Saved data entries =>

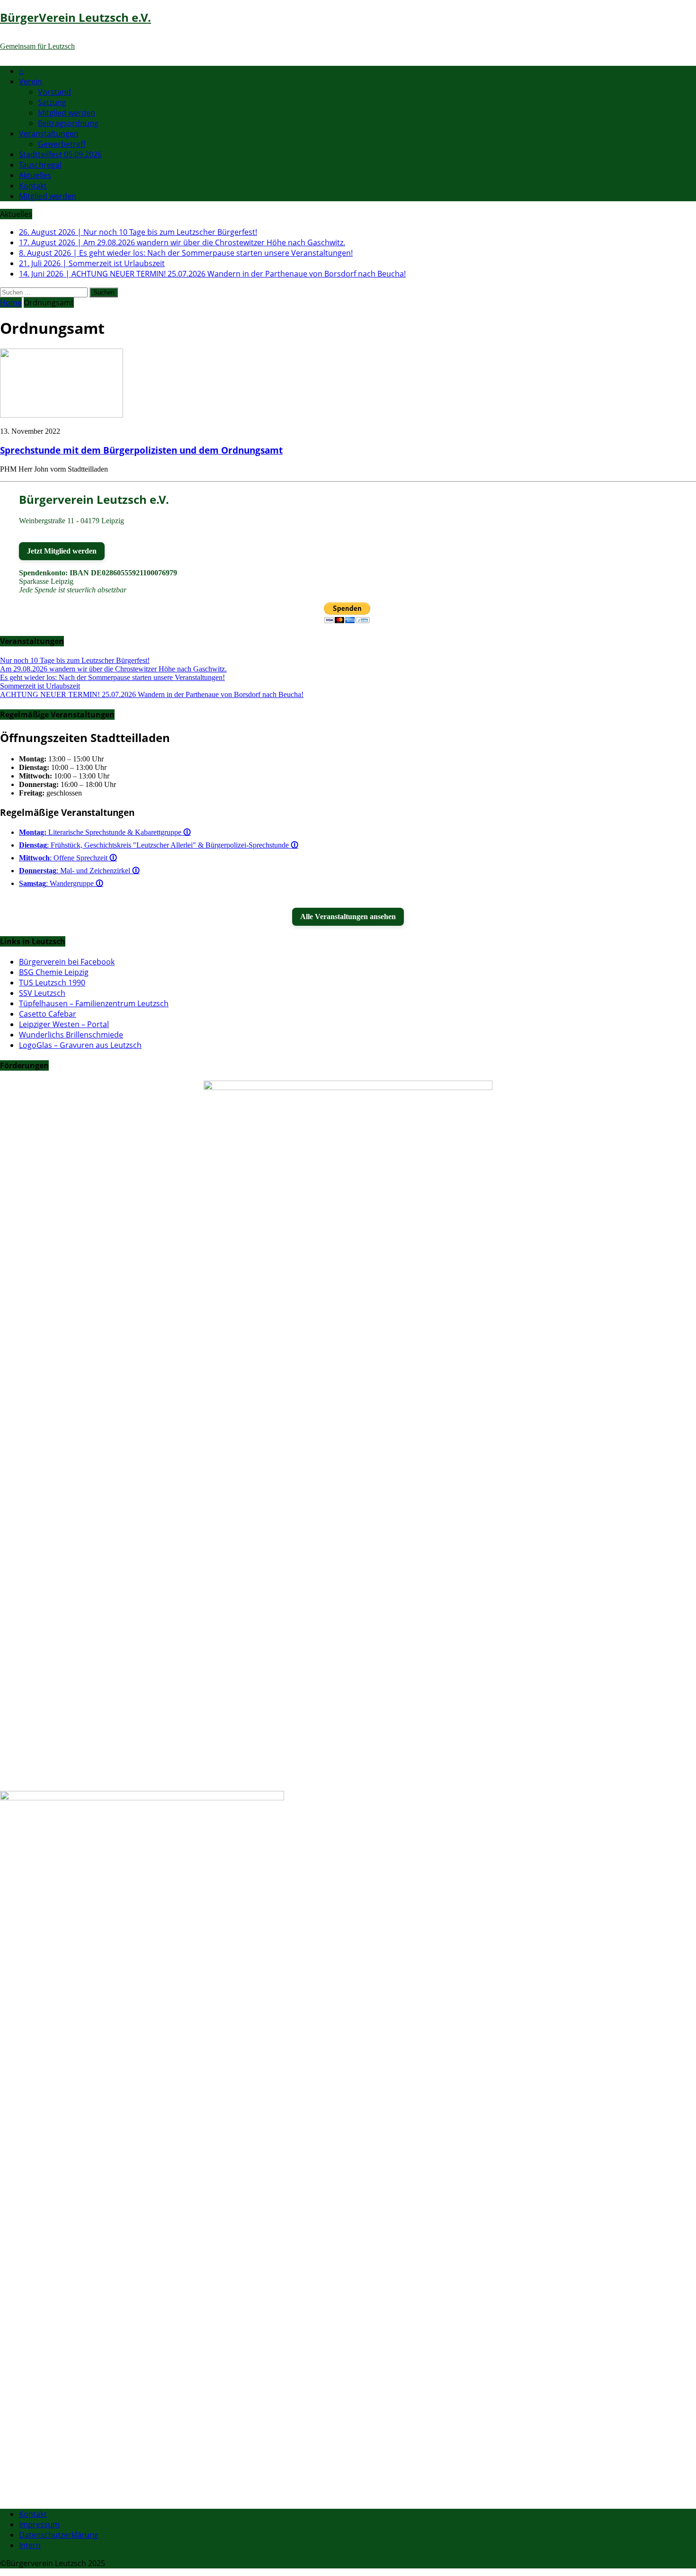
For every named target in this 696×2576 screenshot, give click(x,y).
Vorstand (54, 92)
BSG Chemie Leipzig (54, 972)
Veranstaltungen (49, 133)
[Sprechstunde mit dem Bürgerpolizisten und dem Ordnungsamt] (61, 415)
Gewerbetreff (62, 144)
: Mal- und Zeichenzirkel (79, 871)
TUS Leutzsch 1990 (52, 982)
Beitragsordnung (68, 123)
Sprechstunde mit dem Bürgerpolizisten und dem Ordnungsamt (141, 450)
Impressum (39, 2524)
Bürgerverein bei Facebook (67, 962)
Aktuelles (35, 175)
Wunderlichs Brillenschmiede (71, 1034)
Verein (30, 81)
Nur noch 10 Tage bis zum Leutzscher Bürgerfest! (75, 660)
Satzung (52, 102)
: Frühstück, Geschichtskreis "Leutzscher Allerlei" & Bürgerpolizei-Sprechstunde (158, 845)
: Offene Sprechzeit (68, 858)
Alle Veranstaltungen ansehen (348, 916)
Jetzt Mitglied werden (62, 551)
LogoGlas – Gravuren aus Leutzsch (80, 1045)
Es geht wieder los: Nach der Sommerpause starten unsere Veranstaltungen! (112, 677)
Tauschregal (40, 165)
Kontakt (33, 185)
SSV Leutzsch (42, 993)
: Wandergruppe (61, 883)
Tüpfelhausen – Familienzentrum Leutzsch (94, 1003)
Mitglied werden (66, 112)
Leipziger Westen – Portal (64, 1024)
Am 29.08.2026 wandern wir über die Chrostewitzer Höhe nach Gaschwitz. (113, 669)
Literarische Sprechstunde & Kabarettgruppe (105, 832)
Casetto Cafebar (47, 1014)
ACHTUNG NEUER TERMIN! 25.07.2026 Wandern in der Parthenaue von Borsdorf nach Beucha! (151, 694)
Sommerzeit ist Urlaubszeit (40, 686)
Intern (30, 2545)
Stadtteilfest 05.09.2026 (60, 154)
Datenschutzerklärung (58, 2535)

--

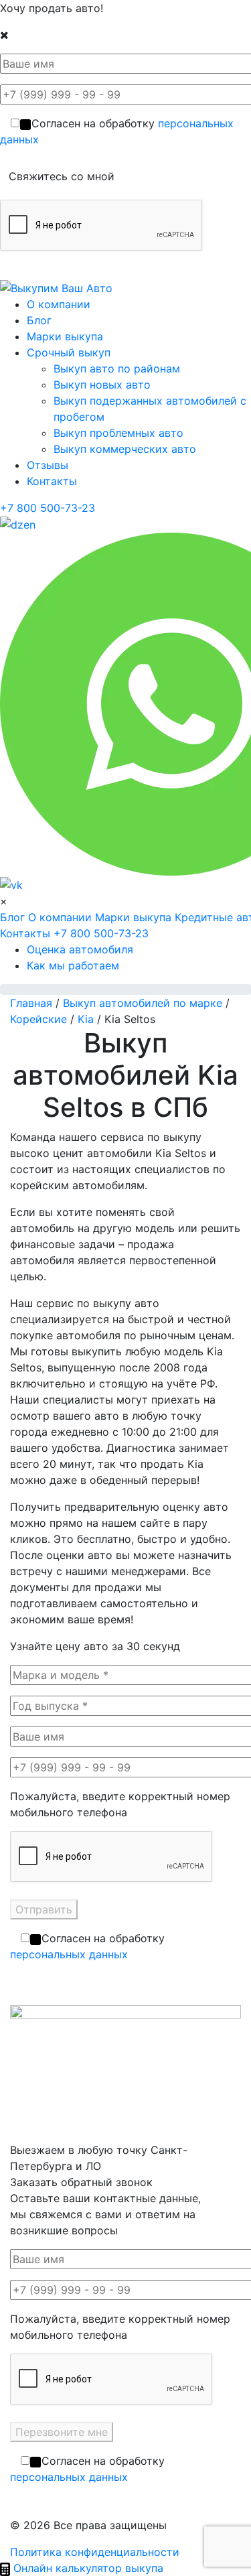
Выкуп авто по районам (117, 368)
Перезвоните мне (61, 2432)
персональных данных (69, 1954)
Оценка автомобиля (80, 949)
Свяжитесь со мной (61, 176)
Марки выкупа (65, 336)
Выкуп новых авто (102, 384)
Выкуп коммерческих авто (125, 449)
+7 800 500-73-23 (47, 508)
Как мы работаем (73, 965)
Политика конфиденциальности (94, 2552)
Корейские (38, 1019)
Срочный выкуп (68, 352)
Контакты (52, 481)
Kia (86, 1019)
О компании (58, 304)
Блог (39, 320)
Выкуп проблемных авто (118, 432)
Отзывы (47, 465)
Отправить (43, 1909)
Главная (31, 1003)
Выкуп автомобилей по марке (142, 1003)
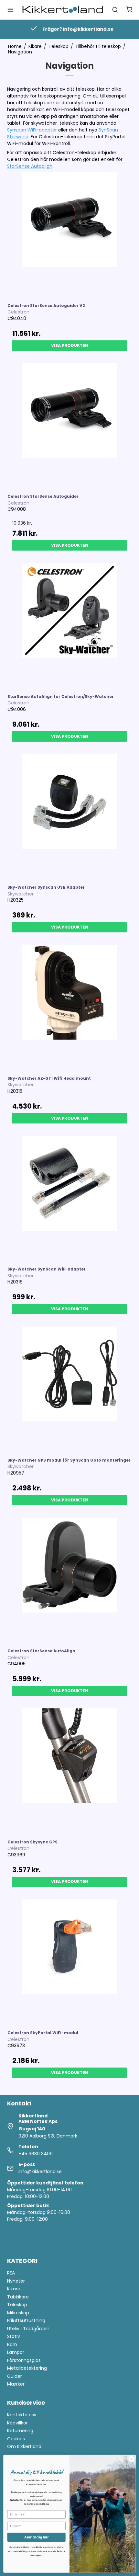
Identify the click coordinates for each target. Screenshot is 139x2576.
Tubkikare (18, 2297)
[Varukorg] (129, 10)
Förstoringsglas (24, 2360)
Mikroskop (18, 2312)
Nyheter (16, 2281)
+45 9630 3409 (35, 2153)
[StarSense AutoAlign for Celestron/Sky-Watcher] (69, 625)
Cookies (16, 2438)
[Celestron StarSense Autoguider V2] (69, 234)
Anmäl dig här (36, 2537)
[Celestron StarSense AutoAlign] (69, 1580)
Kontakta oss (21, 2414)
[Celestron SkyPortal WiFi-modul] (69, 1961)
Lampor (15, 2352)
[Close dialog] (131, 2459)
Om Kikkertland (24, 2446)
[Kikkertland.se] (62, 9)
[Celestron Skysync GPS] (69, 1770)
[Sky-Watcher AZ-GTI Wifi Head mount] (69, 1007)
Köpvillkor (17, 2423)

Aim of the task => Transcribe only this stretch of the data: the line with "Kia (86, 1019)", the line with "Förstoringsglas (24, 2360)", and every line in between. Leave out the pictures.

Your solution =>
Kia (86, 1019)
О компании (58, 304)
Блог (39, 320)
Выкуп проблемных авто (118, 432)
Отзывы (47, 465)
Отправить (43, 1909)
Главная (31, 1003)
Выкуп автомобилей по марке (142, 1003)
Identify the click coordinates for each target. Screenshot is 139x2576.
Tubkikare (18, 2297)
[Varukorg] (129, 10)
Förstoringsglas (24, 2360)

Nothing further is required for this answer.